■ **INSTRUCTIONS TO FOLLOW**
From the records below, please print only the lines from the one containing "Given: Open the hamburger navigation menu" through the one containing "Task: Expand the STM32F769NG tree node", both included. Skip the pictures.
--- --- ---
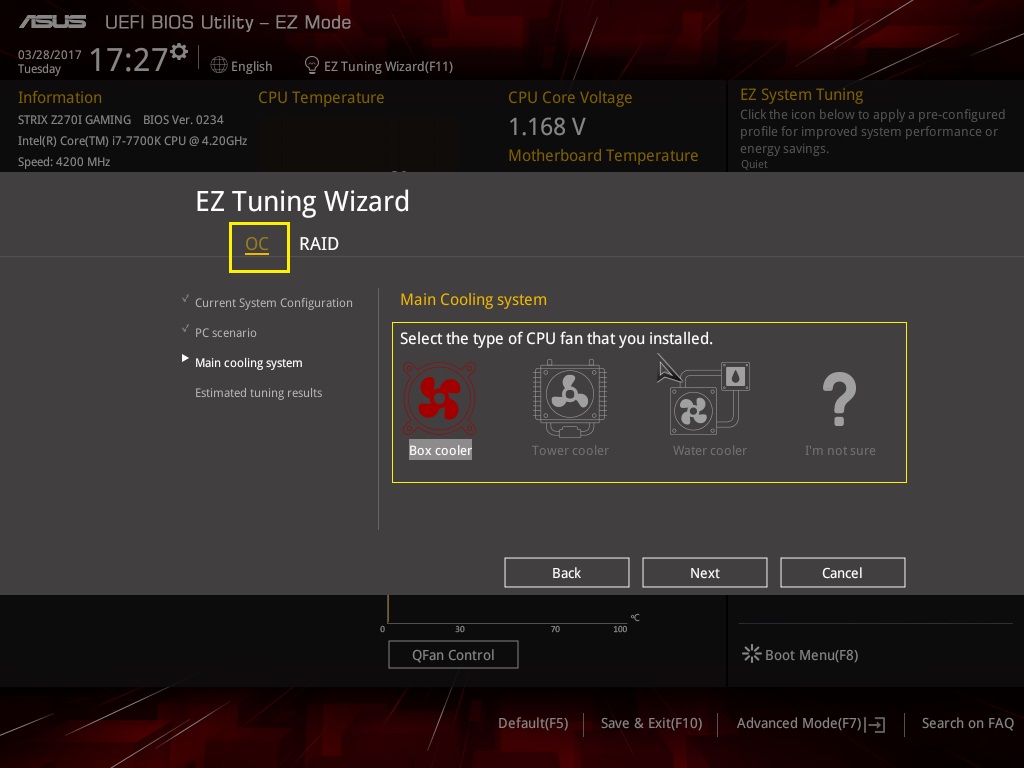Image resolution: width=1024 pixels, height=768 pixels.
Task: Click the Boot Menu snowflake icon
Action: [x=751, y=654]
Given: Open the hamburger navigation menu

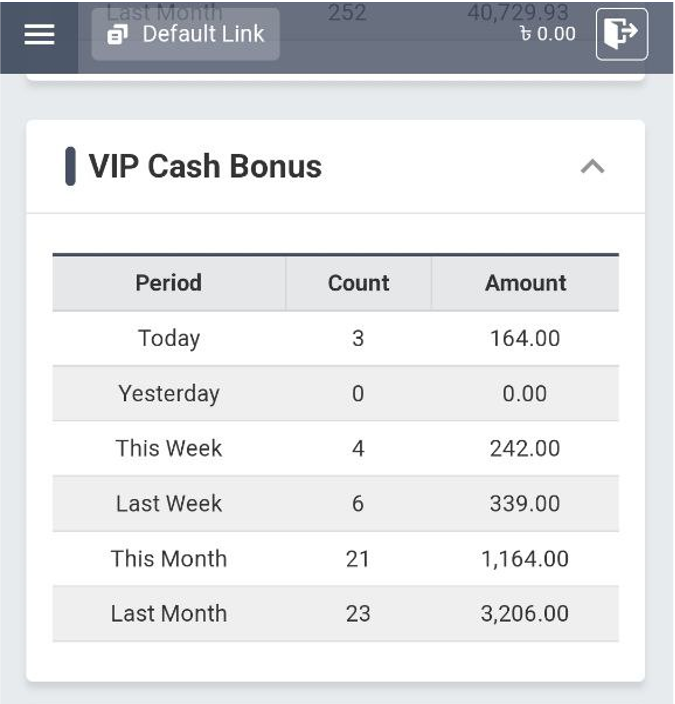Looking at the screenshot, I should 39,34.
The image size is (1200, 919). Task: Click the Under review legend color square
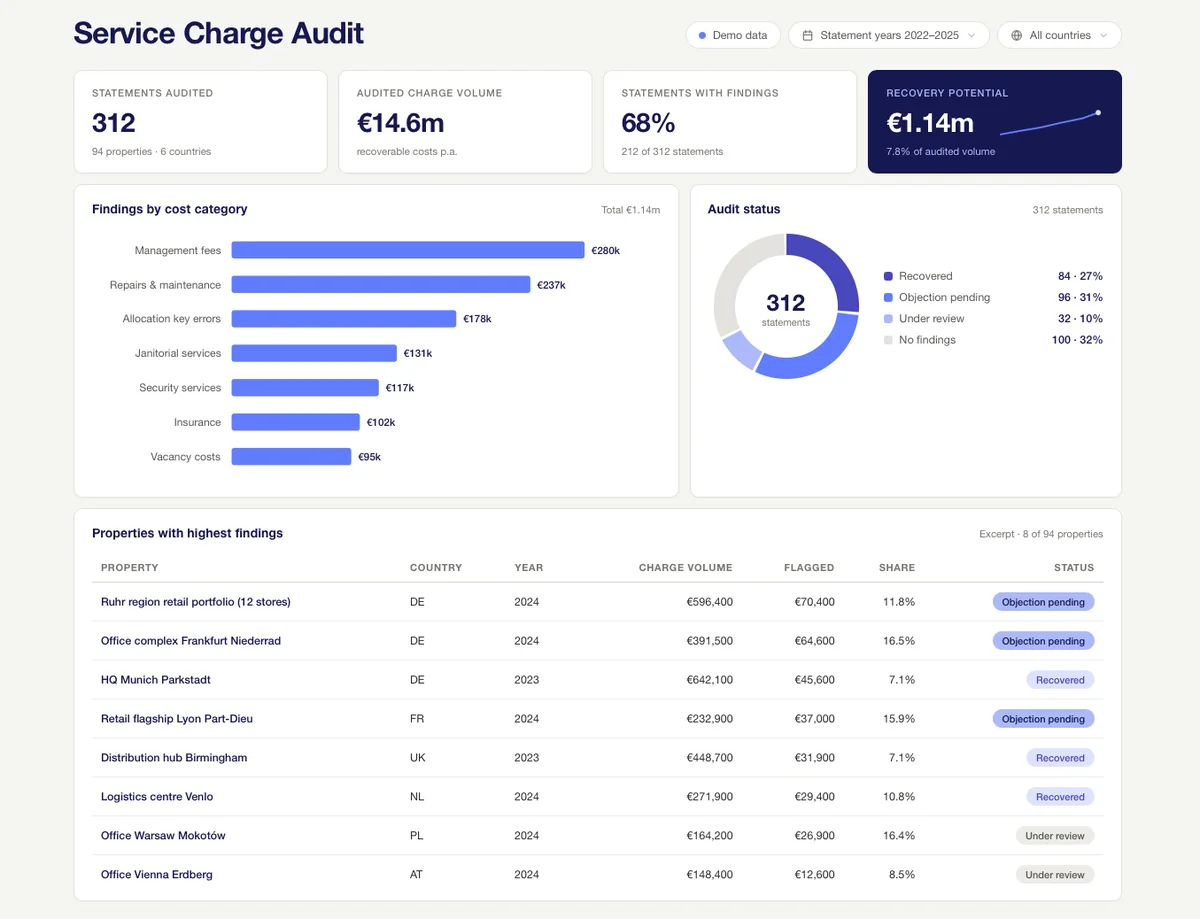(888, 318)
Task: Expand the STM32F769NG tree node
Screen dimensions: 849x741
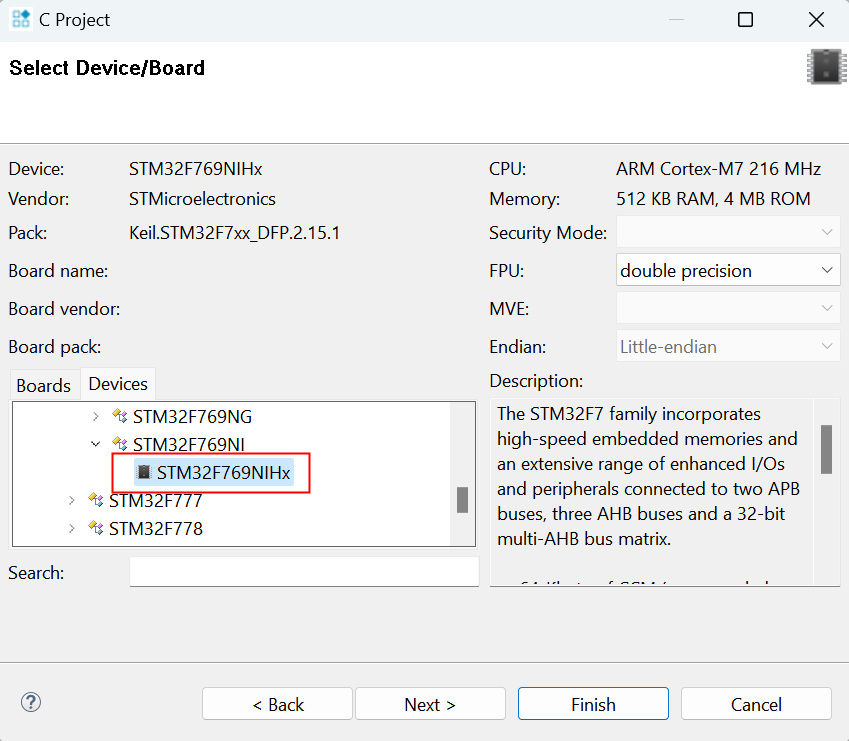Action: tap(95, 416)
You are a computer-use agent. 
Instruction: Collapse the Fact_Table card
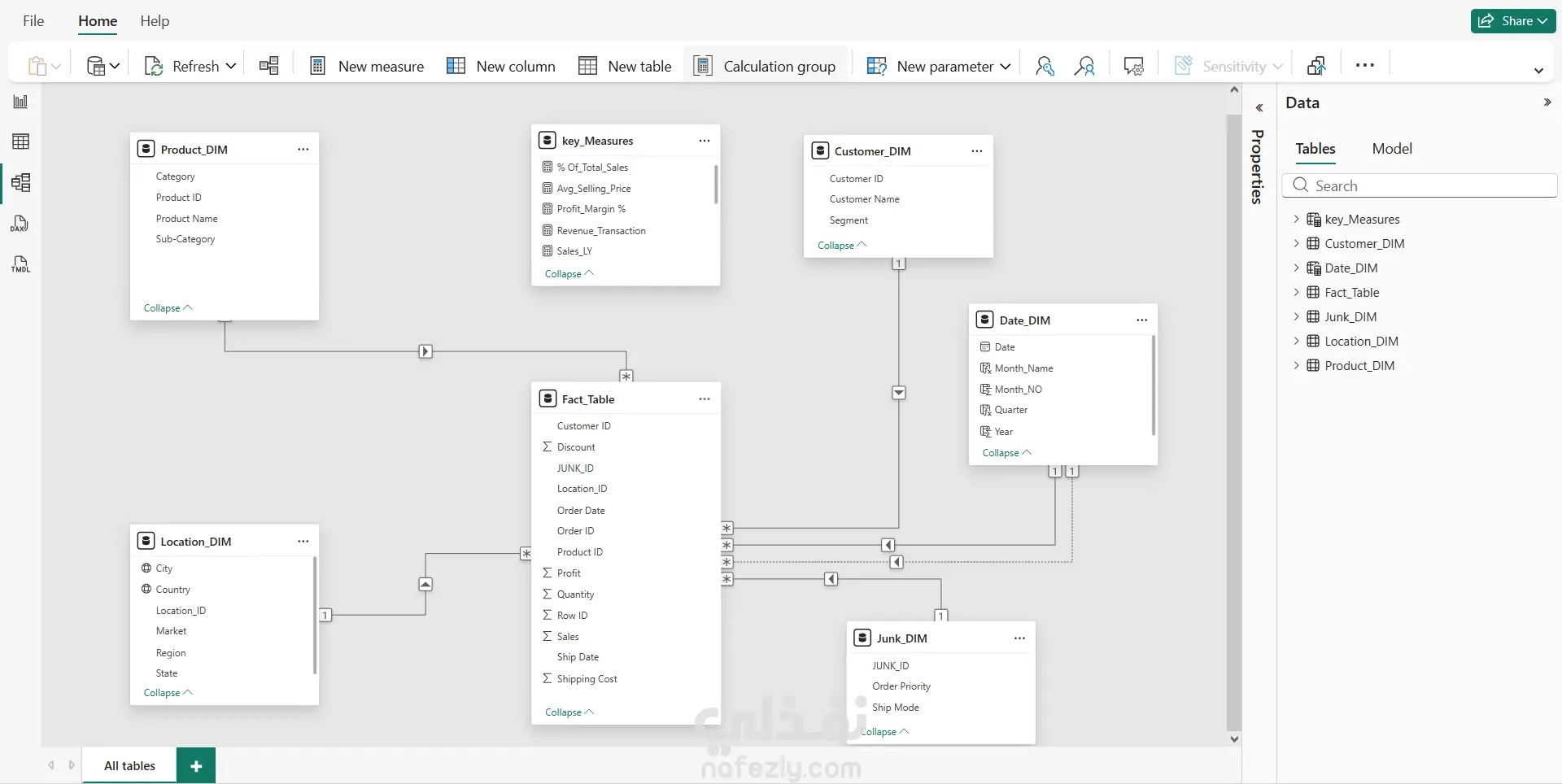pos(569,712)
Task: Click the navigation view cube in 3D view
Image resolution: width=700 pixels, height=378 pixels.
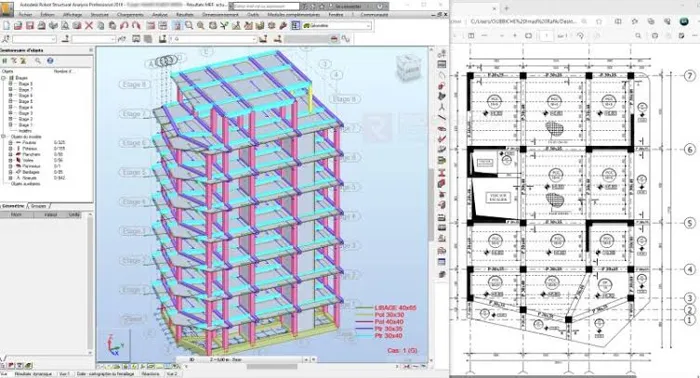Action: [408, 69]
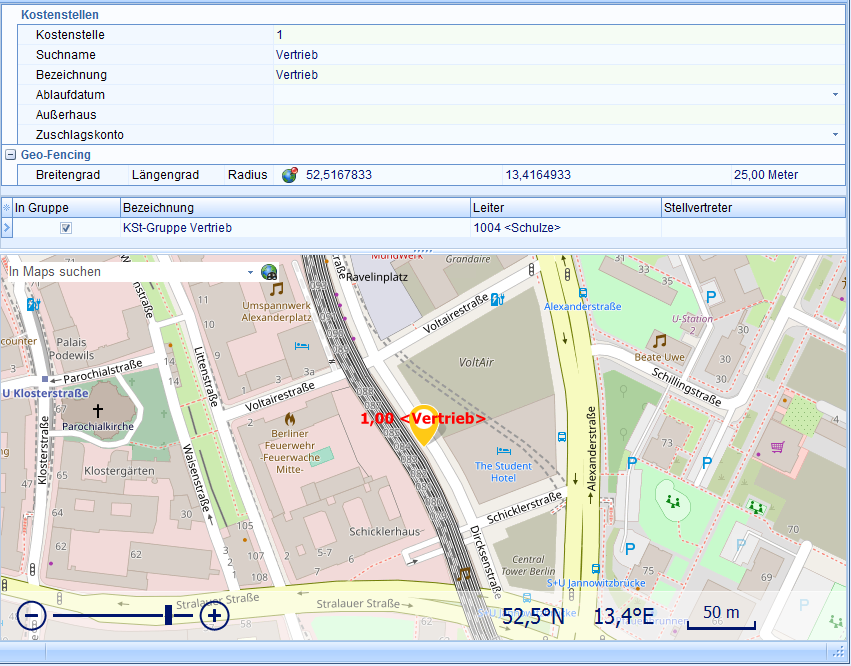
--- --- ---
■ **FINAL ANSWER**
Given: Open the hamburger navigation menu

Looking at the screenshot, I should 39,34.
The image size is (1200, 919). Task: Click the Under review legend color square
(888, 318)
Task: Expand the STM32F769NG tree node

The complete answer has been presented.